Geçtiğimiz cuma kaybettiğimiz Demirören Holding Yönetim Kurulu Başkanı Erdoğan Demirören, Türkiye’nin en önemli koleksiyoncusuydu. Demirören, Türk sanayisine yaptığı büyük katkıların yanı sıra sanata değer veren, sanatçıları destekleyen, Türkiye’nin bugün 46 yaşındaki en köklü sanat dergisi olan Milliyet Sanat’ın arkasında duran  çok özel bir değer, gerçek bir sanatseverdi.

“Sanat, 60 yıllık meslek hayatımın en önemli eşlikçilerindendi”

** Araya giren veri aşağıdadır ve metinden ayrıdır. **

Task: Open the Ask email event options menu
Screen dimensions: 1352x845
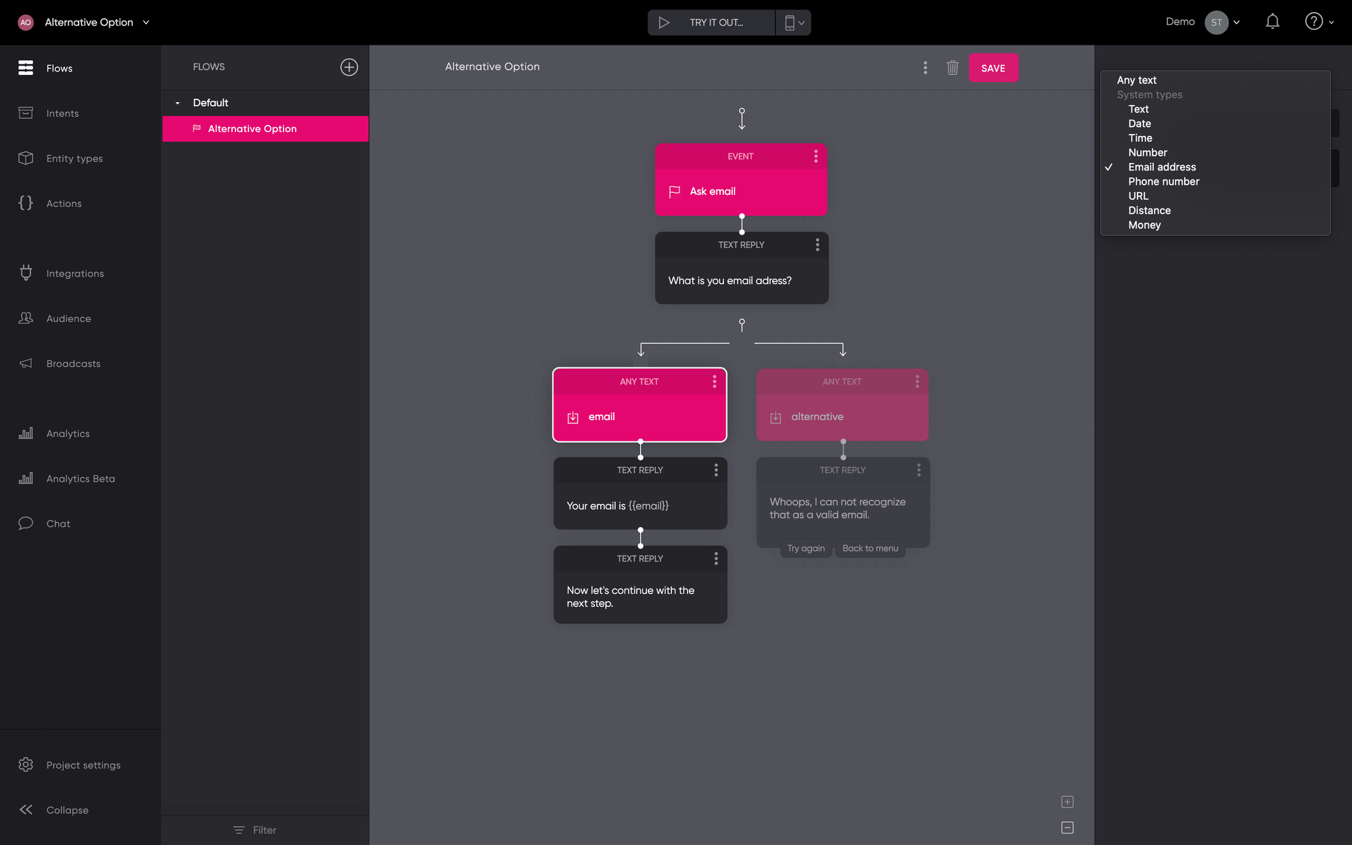Action: [815, 156]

Yıl 2011. Milliyet gazetesinin Demirören Holding’e satılmasının üzerinden birkaç ay geçmiş. Bir gün holdingten arayıp Erdoğan Demirören’in beni görmek istediğini söylediler. Gazetecilikte orta kademe yöneticiler, genel yayın yönetmenine bağlı olup, onunla yakın mesafe çalışırlar. Patronla iletişimleri direkt değildir. Gerektiğinde yayın yönetmeni üzerinden kurulur. O yüzden itiraf etmeliyim, biraz çekinerek gittim Şişhane’deki holding binasına.

Haberin Devamı

Odasına girdiğimde “Gel bakalım kızım” diyerek karşıladı beni. Güzel, sıcak bir gülümseme… Biraz rahatladım ama niye çağrıldığımı da bilmediğimden hâlâ biraz şaşkınım. “Milliyet Sanat’ı sen yapıyormuşsun” diye devam etti. O anda durumu kavradım. Burada olma nedenim sanat. Zira karşısında durduğum, sadece patronum değil, sanat gazeteciliğim boyunca görkemli koleksiyonuyla ilgili birçok şey duyduğum, Türkiye’nin en önemli koleksiyoncusu Erdoğan Demirören.

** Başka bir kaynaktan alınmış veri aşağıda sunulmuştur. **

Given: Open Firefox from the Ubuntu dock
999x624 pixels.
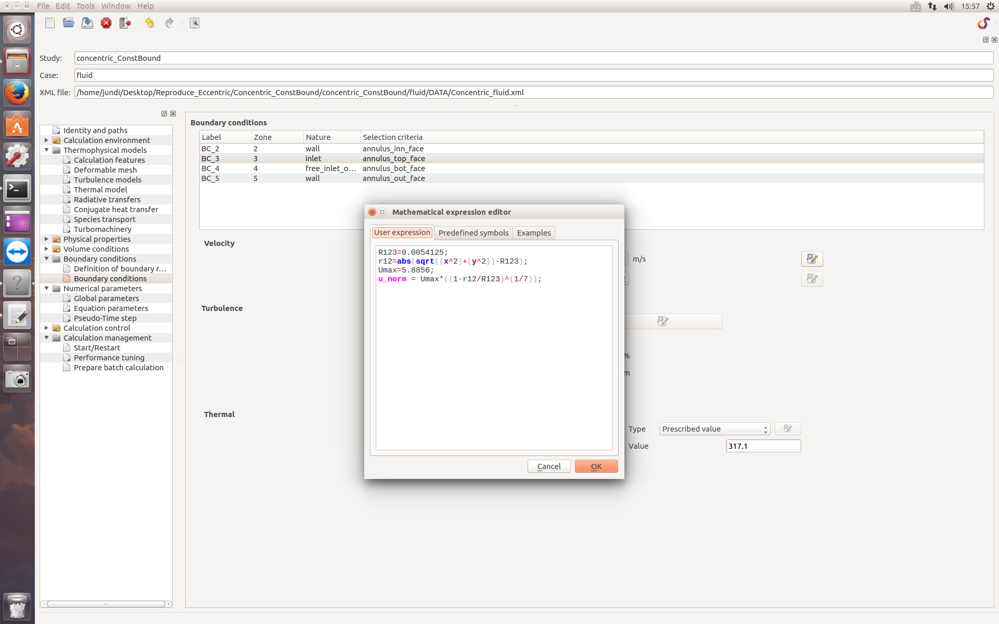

O gün, bir saate yakın sohbet ettik Erdoğan Bey’le. Milliyet Sanat’ı zaten yakından tanıyordu. Çok önemsiyordu. Bu derginin Türkiye’deki sanat yayıncılığı için ne kadar önemli olduğunu, büyük bir sorumluluk taşıdığımızı söyledi. Bir yandan derginin son sayısının sayfalarını çeviriyor bir yandan da art arda sorular soruyordu. Plastik sanatlar sayfalarındaki haberlerle özellikle ilgilendi. Haber yaptığımız sergilerle ilgili bilgi aldı. Patronu tarafından ilk kez çağrılan her çalışanın yaşayacağı haklı bir kaygıyla girdiğim odasından, sanat tarihi konusunda deniz derya bir birikime, son derece incelikli bir estetik anlayışa sahip Türkiye’nin en büyük koleksiyoncusuyla sohbet etmenin mutluluğuyla çıktım.

Haberin Devamı

Bu görüşme ilkti ama son olmadı. O günden sonra, düzenli olarak, Milliyet Sanat çıkar çıkmaz, bir örnekle birlikte ziyaret ettim kendisini. Altı yıl boyunca her ay, onca işinin arasında, Milliyet Sanat’ın matbaadan gelen ilk örneklerini görmek istedi Erdoğan Bey. Ve her sayıyı, 128 sayfasını tek tek gözden geçirerek, yorumlar yaparak, aralarda müthiş sanat hikayeleri anlatarak inceledi. Bu incelemeler bazen her zamankinden daha yoğun günlerine denk düşerdi. Odasına girdiğimde anlardım. Art arda gelen telefonlar, imzalaması gereken evraklar… Ama dergiyi eline aldığında müthiş bir keyif yerleşirdi yüzüne. Zaman zaman holdingteki çalışanlarını da çağırır, onlara da dergiyi gösterir, derin bir sanat sohbeti başlatırdı. Bu sohbetlerde sanatla ilgili çok değerli bilgiler edindim. Özetle, Erdoğan Demirören, sanatla iç içe yaşamış, sanatçıları destekleyen, Türk sanatına büyük katkılarda bulunmuş, Türkiye’nin bugün 46 yaşındaki en köklü sanat dergisi olan Milliyet Sanat’ın arkasında duran, onun gelişiminde kilometre taşlarından biri olan çok özel bir değerdi.

Haberin Devamı

“Sanat, 60 yıllık meslek hayatımın en önemli eşlikçilerindendi”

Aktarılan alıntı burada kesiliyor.